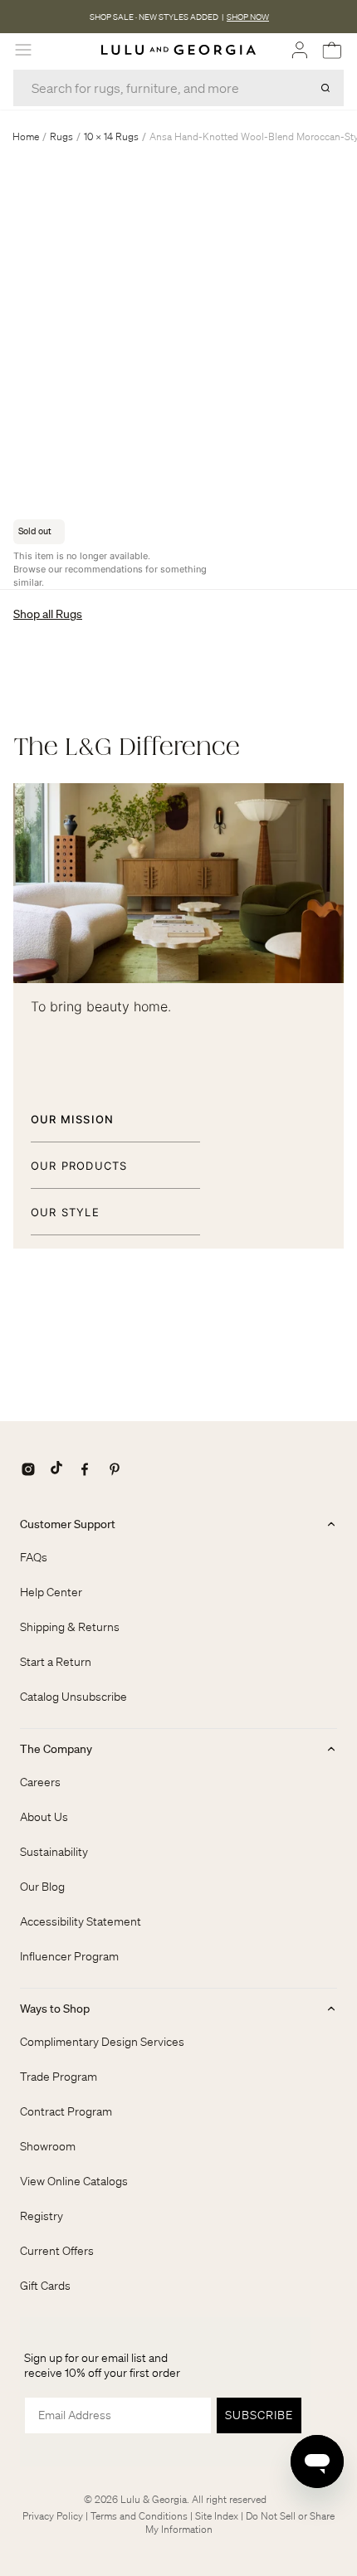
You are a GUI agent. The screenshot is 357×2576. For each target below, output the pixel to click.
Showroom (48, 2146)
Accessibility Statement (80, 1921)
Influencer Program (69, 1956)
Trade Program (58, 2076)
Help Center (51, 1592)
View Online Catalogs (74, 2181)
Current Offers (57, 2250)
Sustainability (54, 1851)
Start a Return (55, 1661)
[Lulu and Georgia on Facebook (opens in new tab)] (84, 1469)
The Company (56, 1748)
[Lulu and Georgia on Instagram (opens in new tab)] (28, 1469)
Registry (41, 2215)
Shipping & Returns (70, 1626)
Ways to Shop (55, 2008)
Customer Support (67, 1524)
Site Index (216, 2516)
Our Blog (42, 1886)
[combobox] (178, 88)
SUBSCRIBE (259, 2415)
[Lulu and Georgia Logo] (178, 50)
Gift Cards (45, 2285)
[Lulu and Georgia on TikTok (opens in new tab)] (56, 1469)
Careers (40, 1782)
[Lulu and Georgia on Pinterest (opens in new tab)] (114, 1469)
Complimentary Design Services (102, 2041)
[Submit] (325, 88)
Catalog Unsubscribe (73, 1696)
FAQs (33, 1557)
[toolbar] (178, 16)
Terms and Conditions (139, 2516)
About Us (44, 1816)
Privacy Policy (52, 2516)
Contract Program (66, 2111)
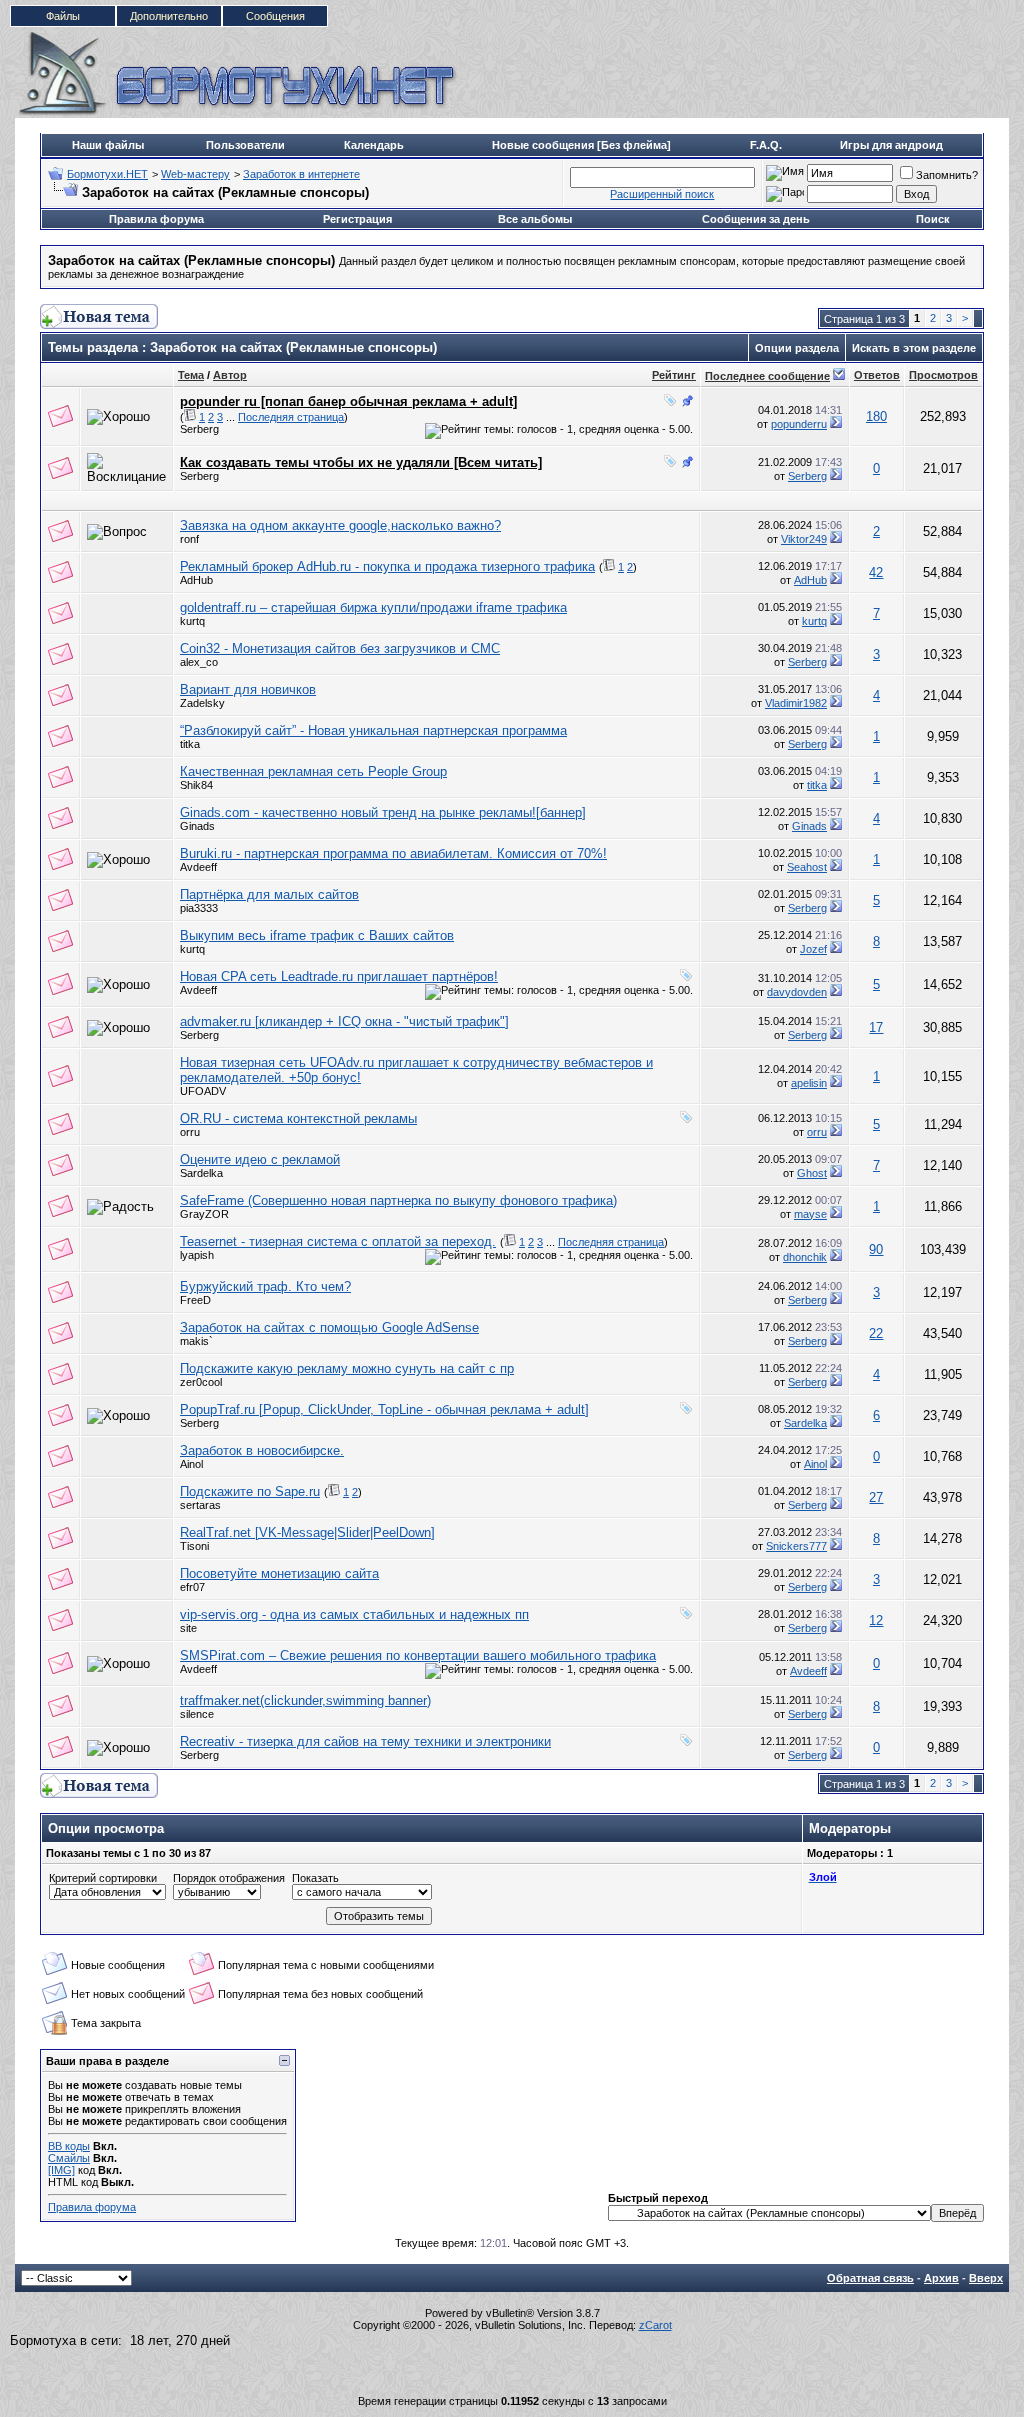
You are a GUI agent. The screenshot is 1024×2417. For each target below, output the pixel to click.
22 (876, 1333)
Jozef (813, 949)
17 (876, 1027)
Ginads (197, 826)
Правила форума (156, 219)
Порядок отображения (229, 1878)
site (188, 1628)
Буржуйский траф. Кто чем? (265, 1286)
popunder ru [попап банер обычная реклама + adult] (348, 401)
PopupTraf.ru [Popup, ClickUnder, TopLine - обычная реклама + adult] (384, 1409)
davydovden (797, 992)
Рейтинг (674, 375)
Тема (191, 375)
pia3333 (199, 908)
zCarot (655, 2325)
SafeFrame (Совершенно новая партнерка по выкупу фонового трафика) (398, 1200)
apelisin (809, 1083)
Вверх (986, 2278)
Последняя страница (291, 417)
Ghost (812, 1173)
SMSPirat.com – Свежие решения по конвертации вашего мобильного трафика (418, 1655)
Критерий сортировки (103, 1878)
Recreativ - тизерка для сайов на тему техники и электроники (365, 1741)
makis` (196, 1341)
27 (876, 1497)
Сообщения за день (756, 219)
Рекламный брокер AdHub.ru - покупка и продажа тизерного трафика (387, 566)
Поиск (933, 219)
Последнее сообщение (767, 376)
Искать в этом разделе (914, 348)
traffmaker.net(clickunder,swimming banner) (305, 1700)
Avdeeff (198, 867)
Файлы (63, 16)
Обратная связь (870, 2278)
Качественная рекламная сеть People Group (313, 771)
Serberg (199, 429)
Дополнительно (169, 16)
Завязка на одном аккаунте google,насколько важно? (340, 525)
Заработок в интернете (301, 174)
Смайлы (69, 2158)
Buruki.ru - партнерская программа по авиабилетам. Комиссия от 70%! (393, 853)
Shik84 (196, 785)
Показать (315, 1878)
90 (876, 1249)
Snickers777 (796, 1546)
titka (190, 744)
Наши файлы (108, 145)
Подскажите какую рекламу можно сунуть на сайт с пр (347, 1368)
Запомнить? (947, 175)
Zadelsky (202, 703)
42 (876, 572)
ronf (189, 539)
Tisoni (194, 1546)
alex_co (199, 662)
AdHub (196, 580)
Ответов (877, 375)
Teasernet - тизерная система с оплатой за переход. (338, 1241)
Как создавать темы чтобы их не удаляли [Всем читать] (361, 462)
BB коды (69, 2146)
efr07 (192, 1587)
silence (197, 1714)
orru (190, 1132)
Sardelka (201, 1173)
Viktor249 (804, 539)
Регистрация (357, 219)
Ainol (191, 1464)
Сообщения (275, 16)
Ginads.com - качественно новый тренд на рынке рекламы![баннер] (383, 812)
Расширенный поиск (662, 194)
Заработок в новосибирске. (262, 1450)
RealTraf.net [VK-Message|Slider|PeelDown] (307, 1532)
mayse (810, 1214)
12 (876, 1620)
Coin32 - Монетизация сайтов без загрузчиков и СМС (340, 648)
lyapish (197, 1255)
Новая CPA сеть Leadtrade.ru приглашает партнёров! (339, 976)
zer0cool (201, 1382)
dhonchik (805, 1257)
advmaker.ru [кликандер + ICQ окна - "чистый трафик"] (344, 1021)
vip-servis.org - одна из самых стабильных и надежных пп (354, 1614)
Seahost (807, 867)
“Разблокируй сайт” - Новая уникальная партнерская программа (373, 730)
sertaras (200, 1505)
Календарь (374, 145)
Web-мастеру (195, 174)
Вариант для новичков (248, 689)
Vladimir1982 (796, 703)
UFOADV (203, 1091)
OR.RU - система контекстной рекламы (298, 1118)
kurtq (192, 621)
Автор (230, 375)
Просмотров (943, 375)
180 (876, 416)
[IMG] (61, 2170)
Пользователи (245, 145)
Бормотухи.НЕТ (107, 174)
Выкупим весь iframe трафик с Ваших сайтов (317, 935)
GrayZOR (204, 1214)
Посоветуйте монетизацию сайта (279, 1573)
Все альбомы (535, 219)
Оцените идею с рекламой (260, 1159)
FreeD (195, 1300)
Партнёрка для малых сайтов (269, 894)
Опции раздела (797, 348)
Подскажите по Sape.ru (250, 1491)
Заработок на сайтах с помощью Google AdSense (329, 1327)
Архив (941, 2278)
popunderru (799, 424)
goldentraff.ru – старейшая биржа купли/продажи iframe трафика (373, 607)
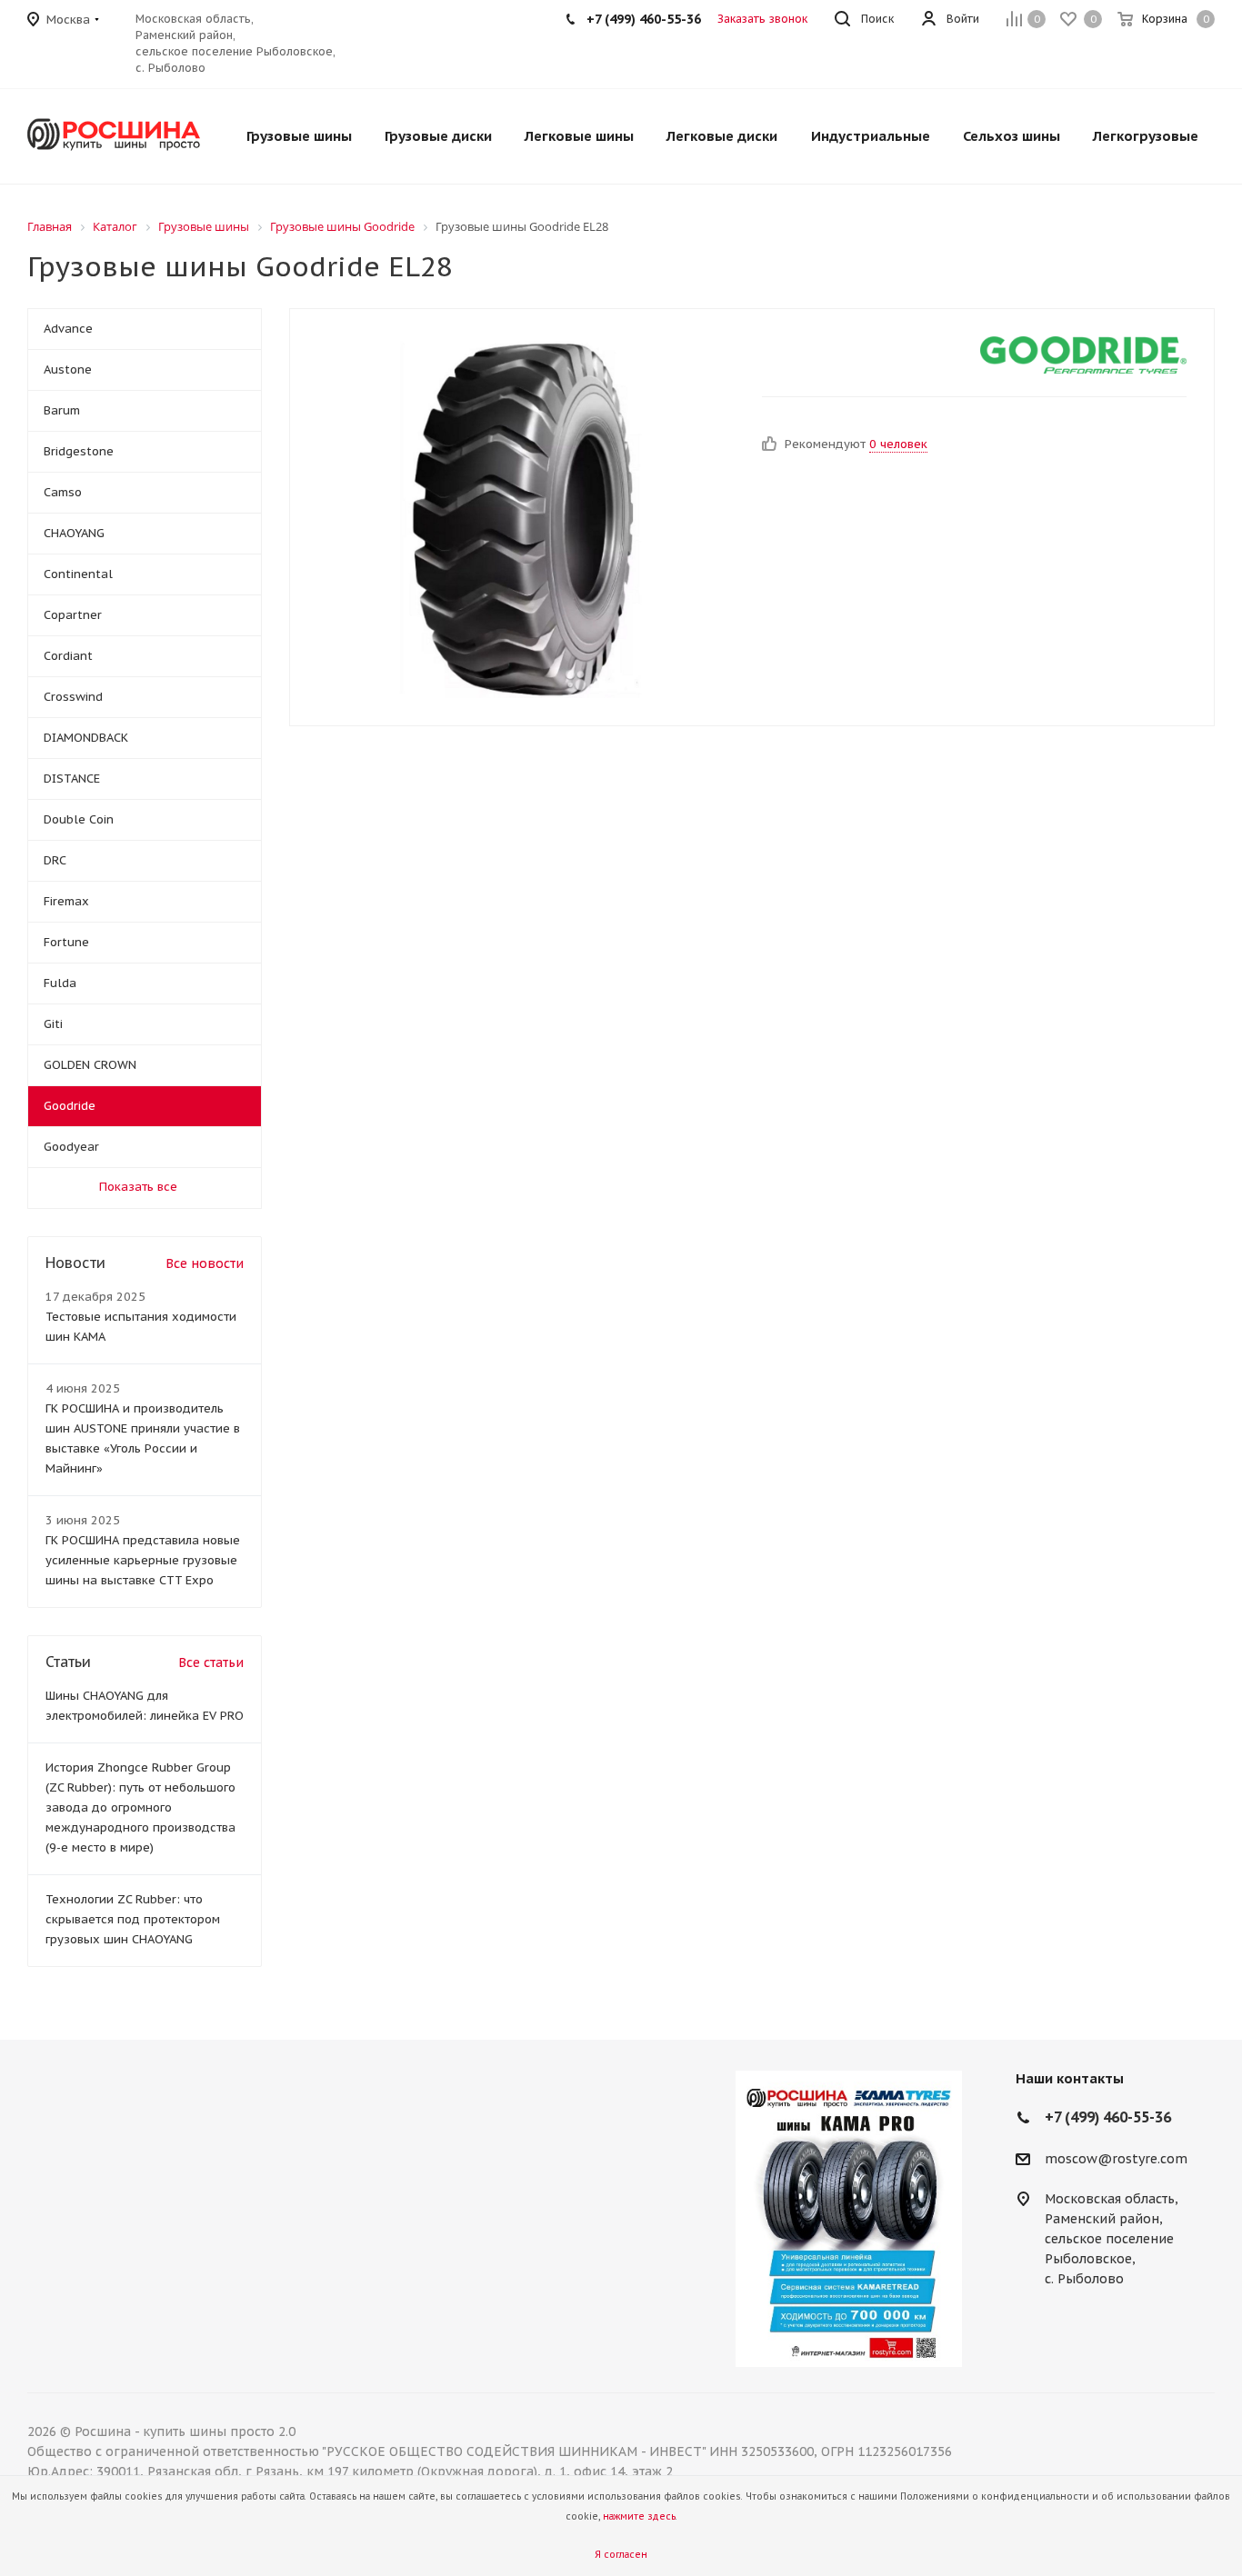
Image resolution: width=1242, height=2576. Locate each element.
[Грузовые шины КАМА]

:::::

The task
Please give an exact copy of the lines above, beginning with the line containing "[Lulu and Georgia on Instagram" and running through the line containing "Careers (40, 1782)", and of no other lines.

Answer box
[Lulu and Georgia on Instagram (opens in new tab)] (28, 1469)
Registry (41, 2215)
Shipping & Returns (70, 1626)
Ways to Shop (55, 2008)
Customer Support (67, 1524)
Site Index (216, 2516)
Our Blog (42, 1886)
[combobox] (178, 88)
SUBSCRIBE (259, 2415)
[Lulu and Georgia Logo] (178, 50)
Gift Cards (45, 2285)
[Lulu and Georgia on TikTok (opens in new tab)] (56, 1469)
Careers (40, 1782)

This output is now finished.